Writing Scripts#

When writing ingest scripts, there are two different ways to go about it: using existing ingest functions from astrodb_utils or using sqlalchemy commands.

Using Existing Ingest functions#

Using existing ingest functions helps streamline the process of writing an ingest script. However, only few ingest functions exist, namely for sources, names, and instruments. Therefore, if your data fits into one of these categories, it is recommended to use the existing functions.

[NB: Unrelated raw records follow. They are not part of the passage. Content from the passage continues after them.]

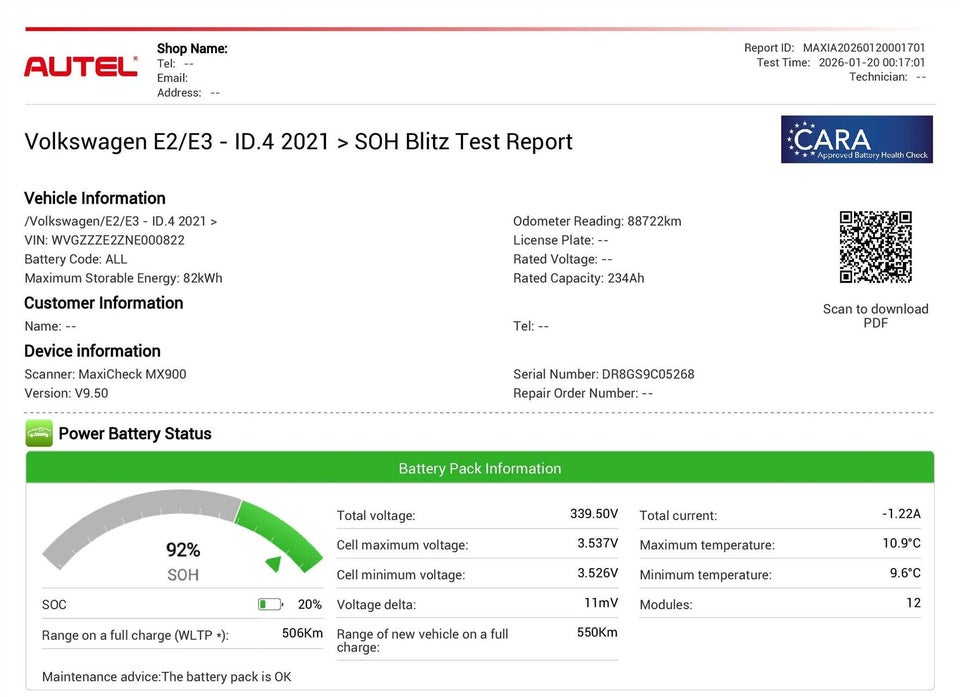
Task: Select the green Battery Pack Information header
Action: click(480, 468)
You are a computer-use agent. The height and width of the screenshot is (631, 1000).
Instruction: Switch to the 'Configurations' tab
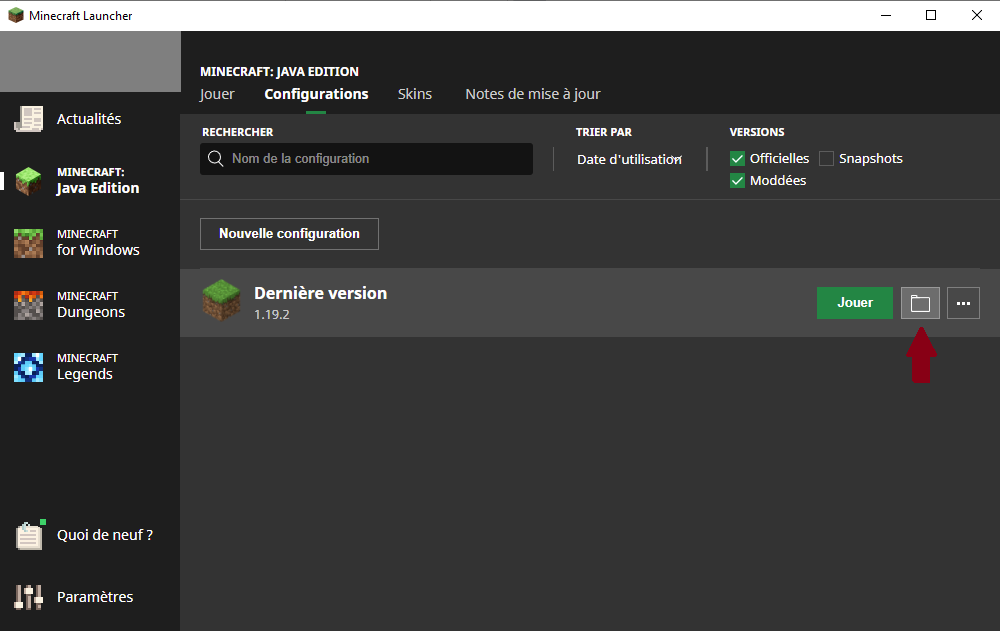tap(316, 93)
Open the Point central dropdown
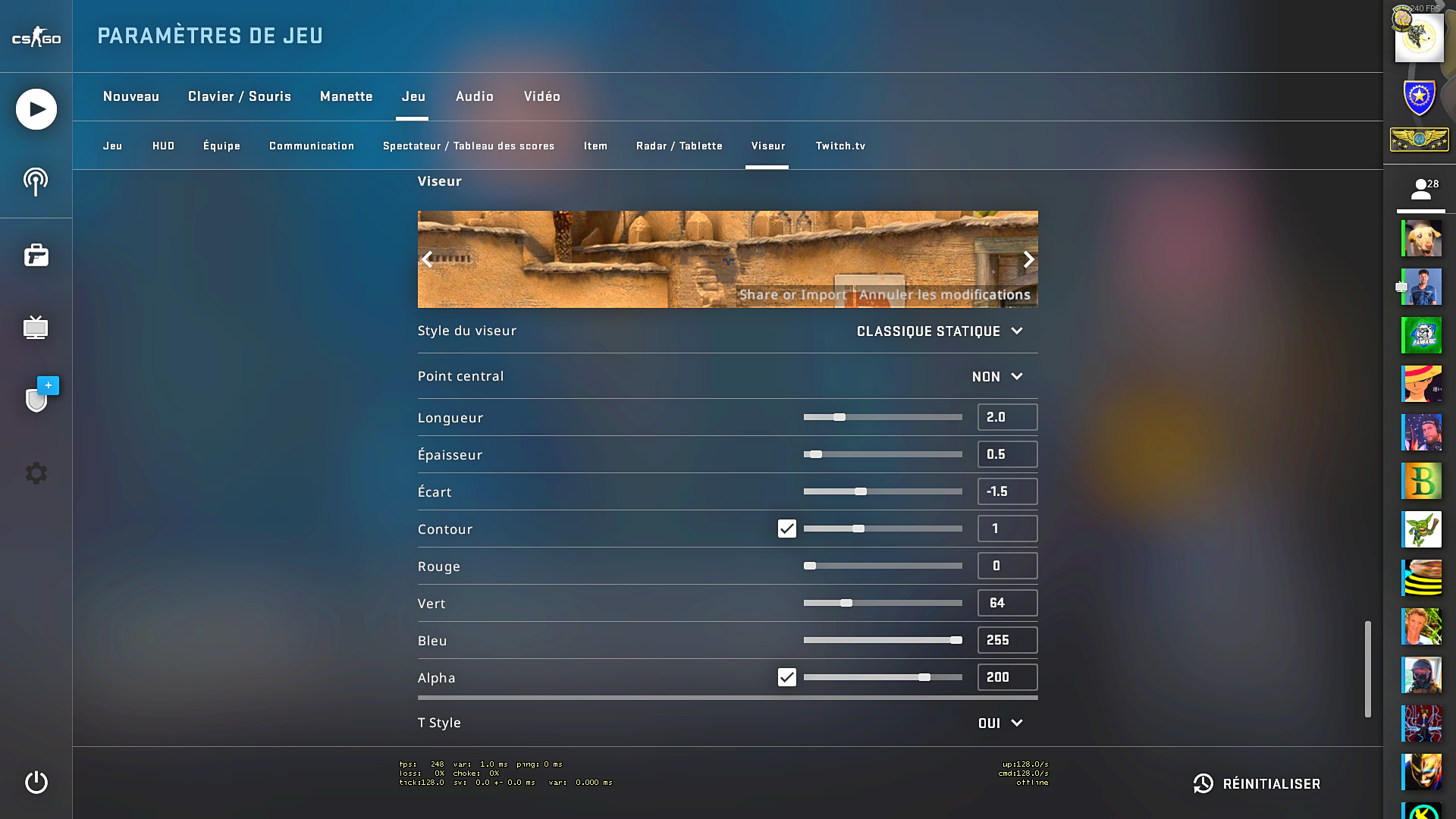Viewport: 1456px width, 819px height. (997, 377)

Below is an example of how to use the astrodb_utils.sources.ingest_source() function to ingest source data into the database:

for source in bones_sheet_table:

        ingest_source(
            db,
            source=source["NAME"],
            reference=reference[1],
            ra=source["RA"],
            dec=source["DEC"],
            raise_error=True,
            search_db=True,
            comment="Discovery reference from the BONES archive",
        )

Note that the basic structure for any ingest is looping through each row of your data table and appropriately ingesting each row into the database with the relevant parameters. Each ingest function will have different required and optional parameters, so be sure to check the API documentation for more details.

Using SQLAlchemy Commands#

If there is no existing ingest function for your data type, you can use sqlalchemy commands to directly ingest into the database.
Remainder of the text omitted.